Greg Hunt, our environment minister has been caught relying on Wikipedia, Google results often rely on it, Siri loves Wikipedia yet Wikipedia themselves are thinking they may be in a bit of trouble.
Since 2007, in its hey-day, editors are in decline and the volunteer base of a self-managed 90% male collective has become so bureaucratic the site is at risk of self-sabotage.
Tom Simonite in an in-depth feature for MIT Technology Review reports that the Wikipedia Foundation, the group that supports the legal and technical infrastructure is staging a “rescue mission”. Sue Gardner, executive director of the Wikipedia Foundation and Jimmy Wales the founder, says “the biggest issue is editor diversity”. Both agree they need to draw a new crowd to keep Wikipedia developing and sustainable.
But if you have tried to edit a Wikipedia page or set up a new page, users can find themselves quickly put off. It is not the clunky system that is testament to a success story that started in 2001. It is the bureaucracy of the current collective, and that proves the challenge.
A good example of this is the language in which Wikipedia pushes you to edit in, WikiText. To the average would-be editor, it looks like complex computer language. Wikipedia did address this by launching a visual editor, easy and simple to use. But after much argy-bargy from the collective you now have sift through a number of hidden settings to opt in to use visual editor. It is this type of barrier to entry that is seeing editors in decline from 51,000 in 2007 to 31,000 today.
The stats don’t look pretty:
- Since 2007, when bureaucratic controls began to bite on whom, what and how to contribute and edit Wikipedia, the likelihood of a new-users edit being deleted climbed.
- The proportion of automated deletions grew
- Research showed that newcomers are far less likely to still be editing Wikipedia two months after the first try.
Researchers added a suggestion to update Wikipedia’s motto, “The encyclopedia that anyone can edit.” Their version reads: “The encyclopedia that anyone who understands the norms, socializes him or herself, dodges the impersonal wall of semi-automated rejection and still wants to voluntarily contribute his or her time and energy can edit”.
The other issue Wikipedia is dealing with is the weighting of information that is heavily western and male dominated. There is a disproportionate amount of content about Europe and North America, and Antarctica had more entries than a continent like Africa. The gender issue is also interesting with female editors contributing far shorter entries than male counterparts. There seems to be many more articles discussing computer games and female porn stars and very limited information regarding female literature.

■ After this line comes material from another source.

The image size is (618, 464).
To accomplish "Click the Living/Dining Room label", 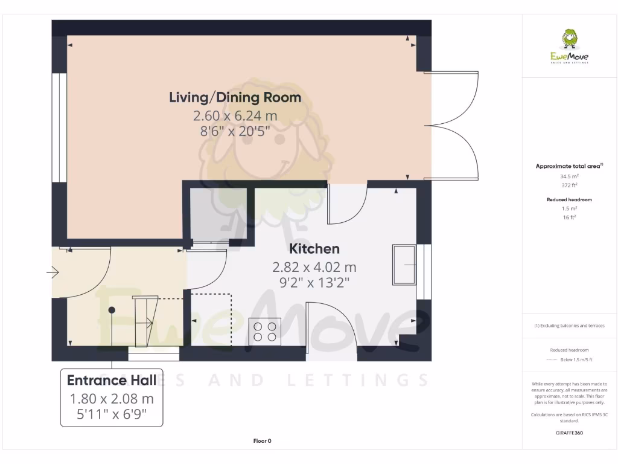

Wikipedia says it is addressing the issue, while not quite admitting the issue. The foundation has set up two teams, one focused on growth and the other core features. It is endeavoring to offer positive feedback mechanics, thank you buttons and so on. However there is no current statement that the harsher rules of contributing and the slap from the hard-core bureaucratic collective will decline anytime soon.
On the brighter side Wikipedia recently partnered with mobile operator Airtel to offer a free service that sends articles via text messages called Wikipedia Zero. The service is aimed primarily at people in Africa where smartphones and internet access are not commonly used. Wikipedia’s initiative could generate educational access to the millions of people in Africa. It’s ironic that Wikipedia are able to implement quite an impressive service like Wikipedia Zero yet are struggling to maintain diversity within their company.
Ironically the essence of Wikipedia as an open network of human knowledge needs revitalising. The Wikipedia Foundation need to realise running the site based on a bureaucratic committee will not work. The Foundation needs the courage to stand up and open up to the masses again, regardless of the faceless old editors that better lose the elitist attitude.